The report also raises the question whether some NWSL owners should be disciplined or forced to sell their teams, as it recommended the NWSL “determine whether disciplinary action is appropriate for any of these owners or team executives.”

Fans in the stand at the same NWSL match, which came after two players blew the whistle on years of alleged harassment.Credit:AP

Even with so much of the worst abuse publicly known, the Yates report is stunning in how meticulously it details how many powerful soccer officials were told about abuse and how little they did to investigate or stop it. Among those whose inaction is detailed are a former US Soccer president; the organisation’s former CEO and women’s national team coach; and the leadership of the Portland Thorns, one of the NWSL’s most popular and best-supported teams.

“Teams, the league and the federation not only repeatedly failed to respond appropriately when confronted with player reports and evidence of abuse, they also failed to institute basic measures to prevent and address it,” Yates wrote. She added that “abusive coaches moved from team to team, laundered by press releases thanking them for their service,” while those with knowledge of their misconduct stayed silent.

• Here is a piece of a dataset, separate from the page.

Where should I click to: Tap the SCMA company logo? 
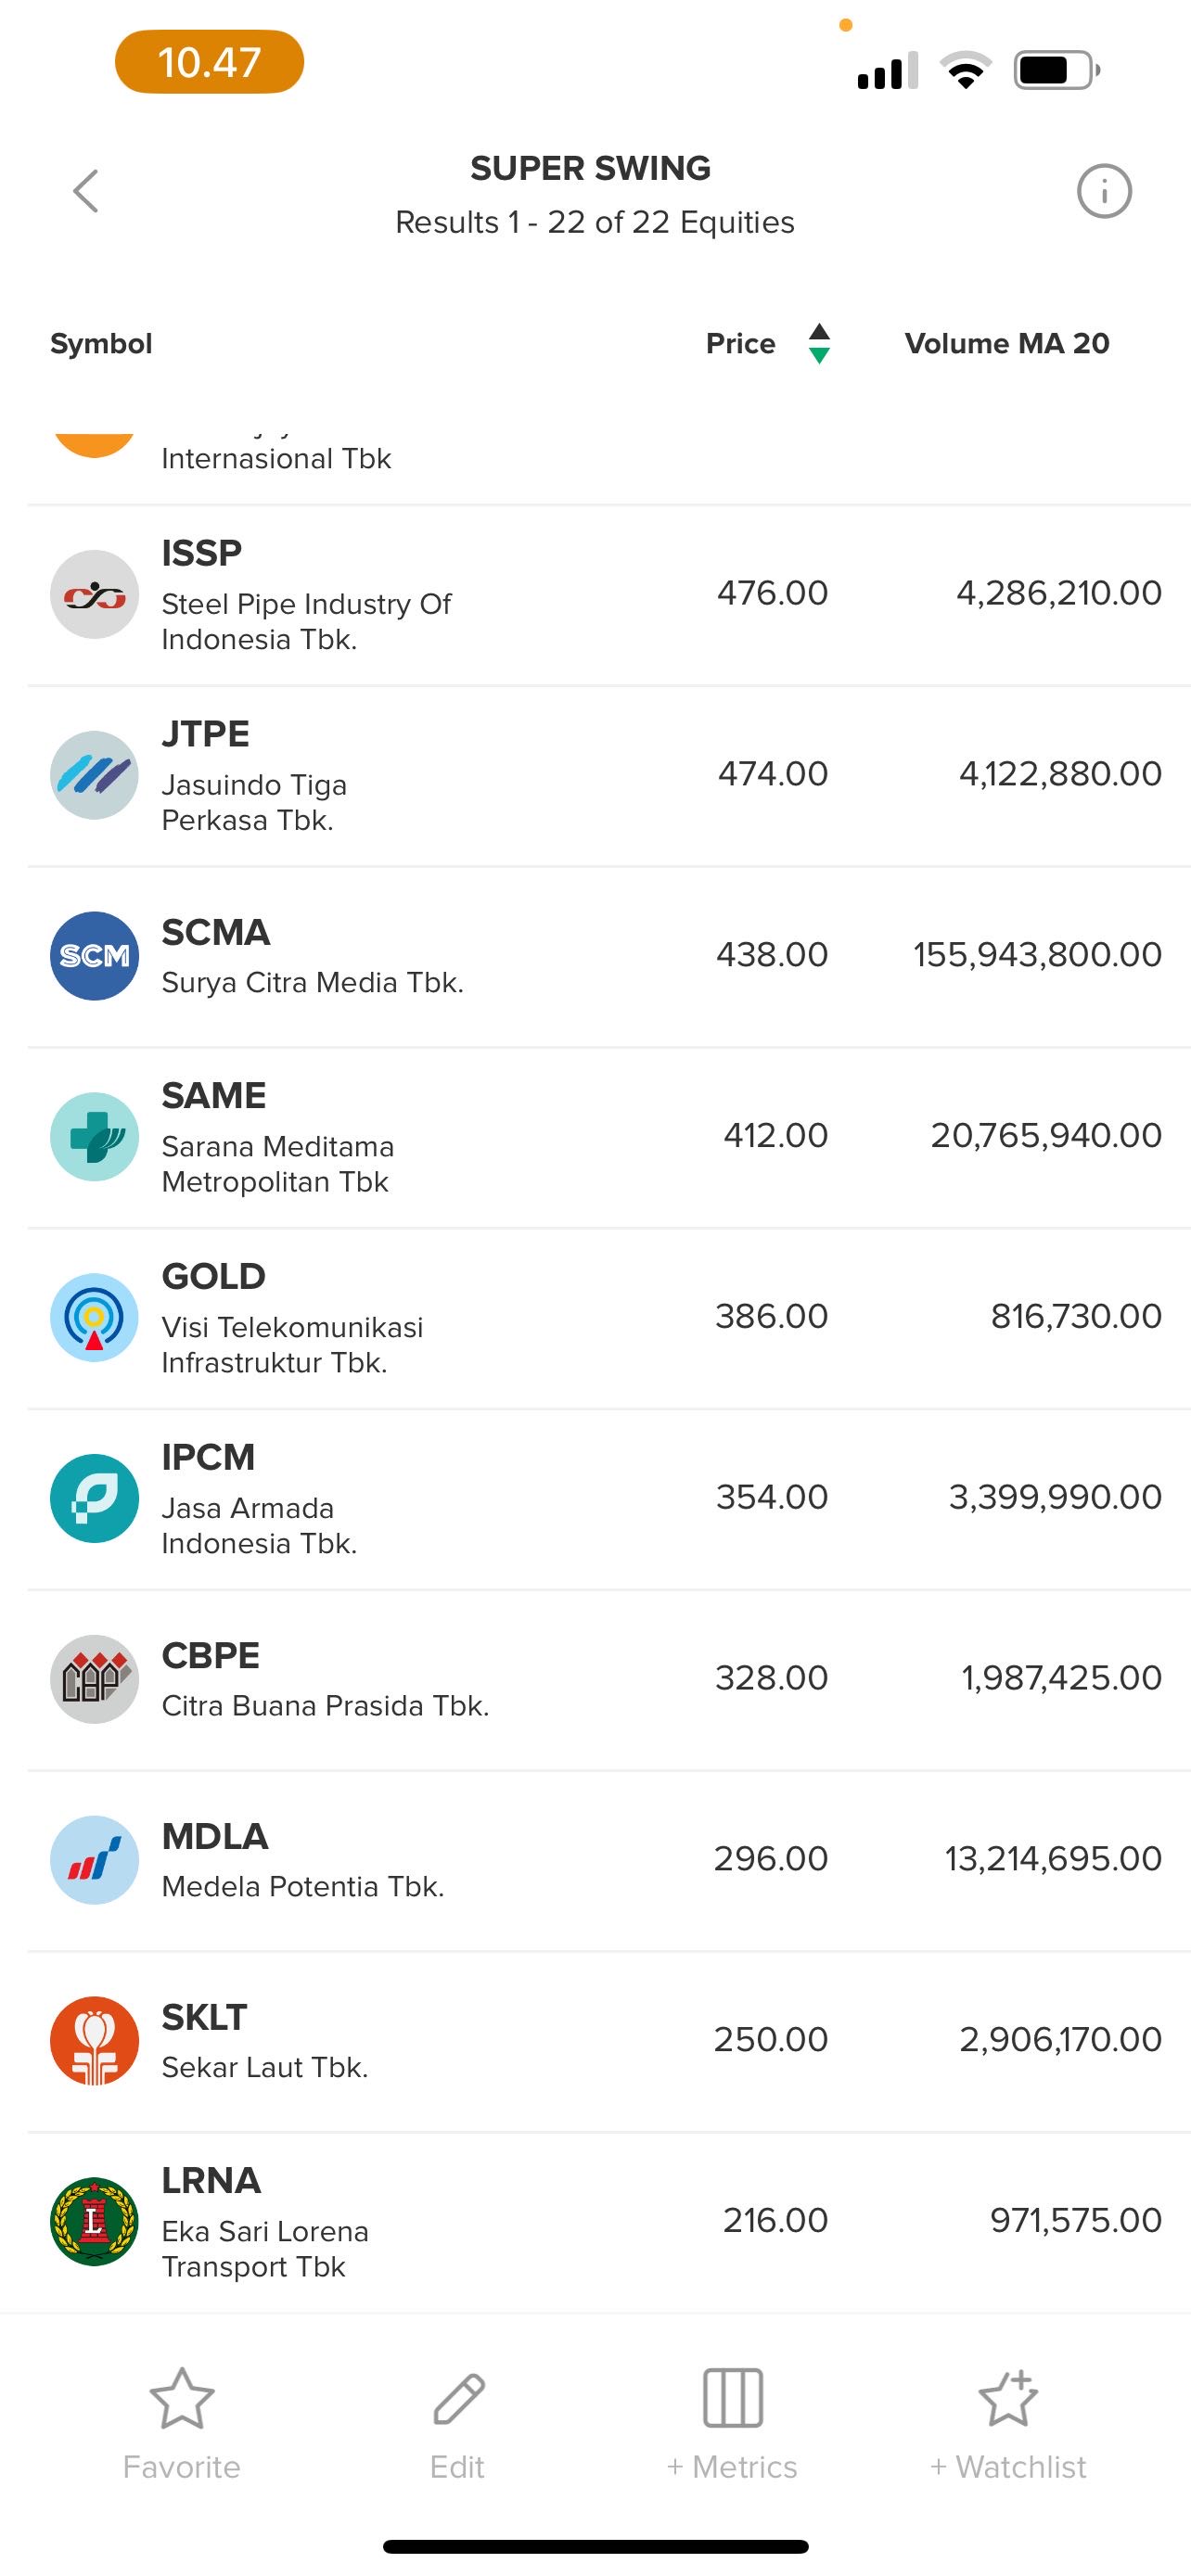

The report said the sport does little to train athletes and coaches about harassment, retaliation and fraternisation. It noted that “overwhelming” numbers of players, coaches and US Soccer staff members remarked that “women players are conditioned to accept and respond to abusive coaching behaviours as youth players.”

While the report details complaints made about several coaches, it focuses its narrative on three: Paul Riley, Rory Dames and Christy Holly. The accusations against Riley, who last coached the North Carolina Courage, and Dames, who coached the Chicago Red Stars, have been well documented in news media reports. The accusations against Holly, who was abruptly dismissed as coach of Racing Louisville FC last year with little explanation, have not been aired publicly before.

US Soccer president Cindy Parlow Cone is a former member of the national team.Credit:AP

The New York Times sought interviews with Riley and Holly in the past year, but did not receive responses from them, and neither man immediately responded to requests for comment Monday. Dames did not immediately return a reporter’s call Monday.

In the cases of all three coaches, the report found, NWSL and US Soccer officials, as well as individual team owners and executives, were repeatedly made aware of complaints of inappropriate behaviour but largely did nothing to address them or prevent them from occurring elsewhere.

In addition to detailing the behaviour of several prominent coaches and the inaction of others, the report also took note of individuals and organisations who were not forthcoming or who actively tried to stymie the investigation — even as some publicly said they were cooperating.

Rectifying the problems identified in the report will be difficult. Soccer in the United States is run by a number of organisations — federations, professional leagues, youth clubs and state soccer organisations — that have overlapping authority, a tangled web that the report suggested may have played a role in reports of abusive behaviour going unheeded.

And the revelations may not be over. A separate joint investigation by the NWSL and its players’ association has not been completed, and the report also did not investigate youth soccer, even as it made clear that the investigators believe abuse is prevalent there as well.

“The roots of abuse in women’s soccer run deep and will not be eliminated through reform in the NWSL alone,” investigators wrote.